>> start Extracted text

Scott Wueschinski

Case study · Enterprise Retail

Global retail group — multi-workstream AI transformation business case

Cross-region AI investment business case spanning Asia-Pacific operations, a Global Capability Centre, BPO partnership, and JV structures. Bound CODN at every leg of a complex multi-workstream investment.

The situation

A global retail group had three distinct AI investment workstreams — and the board couldn't tell whether they reinforced each other or competed for the same dollars:

  1. An Asia-Pacific operational AI program, regional in scope.
  2. A Global Capability Centre buildout intended to centralize AI engineering.
  3. A BPO partnership with embedded AI deliverables, plus a joint venture structure with overlapping IP claims.

Each workstream had its own ROI case. None of them had CODN. The CFO was asking the question. The CEO needed an integrated view to defend the program at the next board cycle.

What I built

  • Cross-region CODN model. Margin erosion + execution lag + talent flight + optionality decay, separately bounded for each region and partnership structure. Then re-aggregated at program level.
  • Workstream interaction map. Where the three workstreams compounded (e.g., GCC capabilities accelerating APAC deployment), where they conflicted (e.g., JV IP claims complicating GCC IP ownership), and where they were redundant.
  • Investment-defensible board memo. One document. Three workstreams. Bounded ROI and bounded CODN per leg, plus the integrated story.

>> end Extracted text

__Job__.
Continue the case study on the retail group's AI business case, picking up after its final bullet about the board memo.

>> start Data extract

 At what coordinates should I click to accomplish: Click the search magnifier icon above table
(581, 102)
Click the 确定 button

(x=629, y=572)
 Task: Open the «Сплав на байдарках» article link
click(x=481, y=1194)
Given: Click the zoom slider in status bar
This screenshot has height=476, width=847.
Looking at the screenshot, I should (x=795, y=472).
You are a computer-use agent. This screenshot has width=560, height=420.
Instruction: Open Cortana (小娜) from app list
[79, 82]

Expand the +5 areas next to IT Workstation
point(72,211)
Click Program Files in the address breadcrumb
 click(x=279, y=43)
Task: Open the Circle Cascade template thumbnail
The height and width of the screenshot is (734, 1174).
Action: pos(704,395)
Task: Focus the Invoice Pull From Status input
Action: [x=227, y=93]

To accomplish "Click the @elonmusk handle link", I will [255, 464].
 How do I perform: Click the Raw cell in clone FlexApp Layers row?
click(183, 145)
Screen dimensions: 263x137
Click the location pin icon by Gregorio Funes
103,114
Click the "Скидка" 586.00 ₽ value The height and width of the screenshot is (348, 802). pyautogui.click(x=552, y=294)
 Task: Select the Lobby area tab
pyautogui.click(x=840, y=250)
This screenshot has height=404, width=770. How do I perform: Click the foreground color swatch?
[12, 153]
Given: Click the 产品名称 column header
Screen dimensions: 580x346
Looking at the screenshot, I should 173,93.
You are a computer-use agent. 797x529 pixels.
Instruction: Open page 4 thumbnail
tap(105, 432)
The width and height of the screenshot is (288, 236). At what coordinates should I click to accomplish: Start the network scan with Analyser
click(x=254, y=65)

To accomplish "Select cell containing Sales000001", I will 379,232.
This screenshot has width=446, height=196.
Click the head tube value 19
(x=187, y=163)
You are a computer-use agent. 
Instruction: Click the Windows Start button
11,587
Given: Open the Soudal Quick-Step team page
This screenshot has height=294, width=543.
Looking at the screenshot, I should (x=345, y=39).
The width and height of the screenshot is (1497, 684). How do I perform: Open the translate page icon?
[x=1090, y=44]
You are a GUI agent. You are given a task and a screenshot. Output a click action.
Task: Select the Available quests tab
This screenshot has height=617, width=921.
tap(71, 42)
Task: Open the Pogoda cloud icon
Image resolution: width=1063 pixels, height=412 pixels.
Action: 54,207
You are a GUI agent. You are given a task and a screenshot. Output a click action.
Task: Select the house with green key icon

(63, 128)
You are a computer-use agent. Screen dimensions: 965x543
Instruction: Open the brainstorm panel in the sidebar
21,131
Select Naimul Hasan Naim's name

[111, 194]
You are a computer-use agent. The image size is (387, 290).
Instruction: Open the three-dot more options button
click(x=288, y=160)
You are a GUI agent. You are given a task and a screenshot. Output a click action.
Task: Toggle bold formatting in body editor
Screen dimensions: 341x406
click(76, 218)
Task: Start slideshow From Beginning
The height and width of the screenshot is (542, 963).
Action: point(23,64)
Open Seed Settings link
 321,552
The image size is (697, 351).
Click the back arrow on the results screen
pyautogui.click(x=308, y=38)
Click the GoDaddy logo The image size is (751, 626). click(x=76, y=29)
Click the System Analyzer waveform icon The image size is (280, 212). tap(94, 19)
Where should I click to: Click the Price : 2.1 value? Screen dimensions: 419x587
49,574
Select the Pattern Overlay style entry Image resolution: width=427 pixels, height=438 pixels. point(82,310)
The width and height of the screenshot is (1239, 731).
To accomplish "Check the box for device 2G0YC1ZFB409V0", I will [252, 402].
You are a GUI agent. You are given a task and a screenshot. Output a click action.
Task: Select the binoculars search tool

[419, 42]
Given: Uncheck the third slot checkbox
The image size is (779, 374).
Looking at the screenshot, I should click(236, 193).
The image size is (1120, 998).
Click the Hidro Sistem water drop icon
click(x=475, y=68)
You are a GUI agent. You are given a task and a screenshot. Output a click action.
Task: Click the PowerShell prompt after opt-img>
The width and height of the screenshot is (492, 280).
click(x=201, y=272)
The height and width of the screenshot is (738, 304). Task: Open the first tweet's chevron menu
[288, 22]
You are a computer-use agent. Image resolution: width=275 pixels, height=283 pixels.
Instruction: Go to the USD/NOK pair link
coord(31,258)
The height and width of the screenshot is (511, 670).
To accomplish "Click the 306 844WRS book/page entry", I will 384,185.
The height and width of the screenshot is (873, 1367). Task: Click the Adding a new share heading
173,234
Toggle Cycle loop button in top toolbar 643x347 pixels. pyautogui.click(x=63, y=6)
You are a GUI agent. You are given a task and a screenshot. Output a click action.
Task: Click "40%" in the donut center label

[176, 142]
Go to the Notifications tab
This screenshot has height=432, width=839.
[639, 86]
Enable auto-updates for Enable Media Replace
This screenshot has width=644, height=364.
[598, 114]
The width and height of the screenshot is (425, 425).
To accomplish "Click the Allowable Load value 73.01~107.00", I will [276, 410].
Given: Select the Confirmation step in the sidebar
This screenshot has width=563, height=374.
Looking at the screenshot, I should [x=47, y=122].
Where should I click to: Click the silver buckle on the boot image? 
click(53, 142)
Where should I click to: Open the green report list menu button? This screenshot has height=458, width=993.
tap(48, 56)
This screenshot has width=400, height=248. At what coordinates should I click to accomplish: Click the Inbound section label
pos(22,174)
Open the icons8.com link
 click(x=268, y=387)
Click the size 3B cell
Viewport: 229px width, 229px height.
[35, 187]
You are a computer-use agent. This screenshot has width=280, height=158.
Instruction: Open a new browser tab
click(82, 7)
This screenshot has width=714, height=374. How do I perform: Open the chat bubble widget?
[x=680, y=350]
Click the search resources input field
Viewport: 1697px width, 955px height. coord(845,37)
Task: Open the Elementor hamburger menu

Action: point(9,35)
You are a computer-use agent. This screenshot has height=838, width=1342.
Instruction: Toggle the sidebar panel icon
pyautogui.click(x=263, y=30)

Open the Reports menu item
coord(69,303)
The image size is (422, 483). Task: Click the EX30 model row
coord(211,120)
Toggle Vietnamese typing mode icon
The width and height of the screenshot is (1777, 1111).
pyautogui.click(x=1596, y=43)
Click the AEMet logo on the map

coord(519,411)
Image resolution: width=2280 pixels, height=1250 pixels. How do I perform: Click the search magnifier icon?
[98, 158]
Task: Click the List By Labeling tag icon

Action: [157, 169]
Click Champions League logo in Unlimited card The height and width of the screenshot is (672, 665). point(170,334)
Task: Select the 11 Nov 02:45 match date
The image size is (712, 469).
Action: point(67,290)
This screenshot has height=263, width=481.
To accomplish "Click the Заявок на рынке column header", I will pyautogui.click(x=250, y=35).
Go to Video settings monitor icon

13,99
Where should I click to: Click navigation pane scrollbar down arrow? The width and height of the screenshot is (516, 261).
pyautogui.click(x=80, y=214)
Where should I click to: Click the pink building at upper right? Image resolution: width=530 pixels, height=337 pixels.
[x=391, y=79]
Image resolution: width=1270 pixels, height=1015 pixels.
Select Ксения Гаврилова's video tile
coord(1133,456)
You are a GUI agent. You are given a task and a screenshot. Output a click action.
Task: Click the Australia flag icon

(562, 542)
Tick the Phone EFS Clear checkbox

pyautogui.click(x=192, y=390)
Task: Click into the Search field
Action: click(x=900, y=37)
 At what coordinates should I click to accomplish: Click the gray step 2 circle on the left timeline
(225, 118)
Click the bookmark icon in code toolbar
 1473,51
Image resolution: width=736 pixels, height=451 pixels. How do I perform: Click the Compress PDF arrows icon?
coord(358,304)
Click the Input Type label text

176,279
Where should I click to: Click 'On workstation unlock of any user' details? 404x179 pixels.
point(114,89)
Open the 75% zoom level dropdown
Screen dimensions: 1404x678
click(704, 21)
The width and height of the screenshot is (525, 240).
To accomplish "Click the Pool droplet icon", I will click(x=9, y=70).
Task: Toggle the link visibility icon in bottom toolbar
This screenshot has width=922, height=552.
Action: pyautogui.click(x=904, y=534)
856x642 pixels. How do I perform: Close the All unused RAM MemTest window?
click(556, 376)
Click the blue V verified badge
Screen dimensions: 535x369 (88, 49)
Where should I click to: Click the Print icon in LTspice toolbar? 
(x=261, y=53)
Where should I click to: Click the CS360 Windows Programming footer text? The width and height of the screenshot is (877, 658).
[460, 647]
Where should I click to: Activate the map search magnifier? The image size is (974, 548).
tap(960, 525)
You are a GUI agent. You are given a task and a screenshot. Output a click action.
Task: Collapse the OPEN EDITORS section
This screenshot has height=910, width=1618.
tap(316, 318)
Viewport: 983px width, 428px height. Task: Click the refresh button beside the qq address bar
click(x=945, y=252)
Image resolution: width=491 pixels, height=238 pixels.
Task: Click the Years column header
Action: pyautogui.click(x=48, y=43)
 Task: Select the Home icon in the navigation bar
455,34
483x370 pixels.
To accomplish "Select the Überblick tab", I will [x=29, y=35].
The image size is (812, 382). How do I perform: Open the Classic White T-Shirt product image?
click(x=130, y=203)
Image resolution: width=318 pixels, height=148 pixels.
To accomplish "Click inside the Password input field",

>> end Data extract

__Task output__.
  • Governance instrument. Quarterly CODN drift review per workstream, with explicit triggers for workstream consolidation or expansion.

What changed

  • Cross-region AI investment defended at board level as one program, not three competing asks.
  • The JV IP-overlap question was forced into an explicit governance decision rather than ambiguity. Decision was clean and contractually bound.
  • The GCC charter sharpened — it became the engineering arm for APAC's AI program rather than a parallel AI track.
  • The BPO partnership added measurable AI-deliverable milestones with CODN-tied review gates, instead of relying on the partner's slideware.

What was hardest

Reconciling three separate finance teams' assumptions about depreciation, transfer pricing, and shared-services allocation across the JV. The CODN math is only defensible if the underlying finance assumptions are defensible — and they weren't until weeks of cross-team alignment work.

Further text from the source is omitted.